Not DWDM, this is something else. (Score:5, Interesting)
which splits a laser down to multiple different optical frequencies
No no no thats just WDM for DWDM. Imagine a piece of glass fiber with prisms on each end and separate red, green, blue, etc lasers and detectors. They (can) operate completely independently. You can do the same thing with RF and NTSC signals... its call old fashioned analog cable TV.
OOFDM is like hyper close packed DWDM and usually made out of different tech. Some games are played to eliminate ISI and crosstalk, assuming the gear is working properly, perfectly linear, etc. Maybe a cruddy analogy would be kinda like two voice signals in one DSB carrier, or another cruddy analogy is its plain ole DSL FDM except coordinated so the FDM slices don't/can't interfere with each other and the leading O means its optical.

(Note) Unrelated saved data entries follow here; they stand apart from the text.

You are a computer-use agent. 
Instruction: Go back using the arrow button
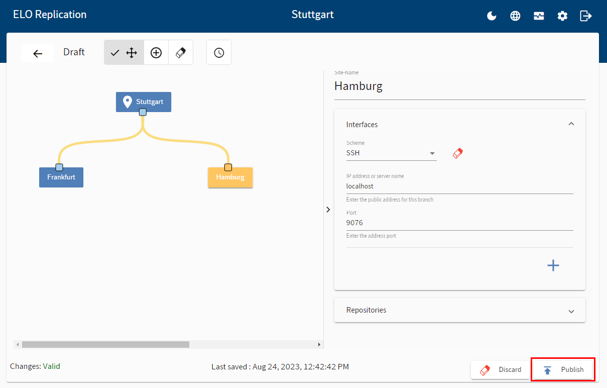[x=38, y=53]
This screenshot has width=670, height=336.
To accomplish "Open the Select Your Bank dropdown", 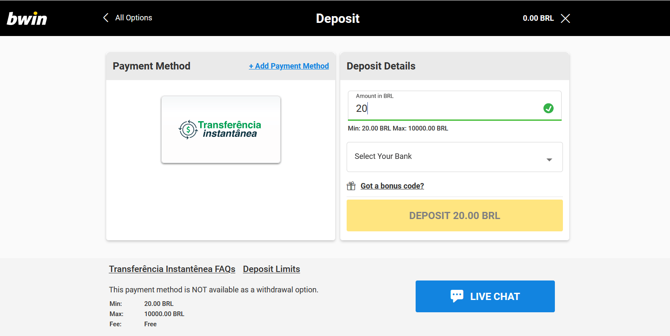I will pos(455,157).
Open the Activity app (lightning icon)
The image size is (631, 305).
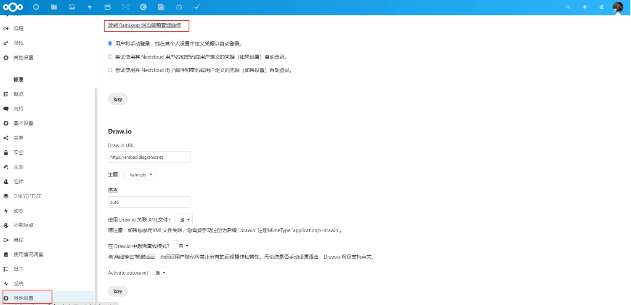pos(89,7)
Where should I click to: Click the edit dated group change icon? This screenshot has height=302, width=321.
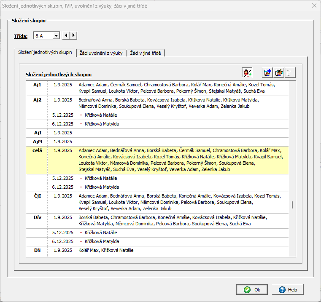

For RF this is "old" stuff like from the 90s. For optical this is pretty impressive and new. Same concept just a couple orders of magnitude higher frequency.
The wikipedia article is not so bad
http://en.wikipedia.org/wiki/Orthogonal_frequency-division_multiplexing [wikipedia.org]
low-cost off-the-shelf components
HA HA yeah maybe thats in the grant proposal as a goal, or its low cost compared to installing another length of fiber... Its not gonna be low cost as in I could do it in my basement using parts from an old laser printer, or you'll be buying a fiber "ethernet switch" using it for $9.95. It is probably going to be lower-cost compared to any previous design, which IS cool.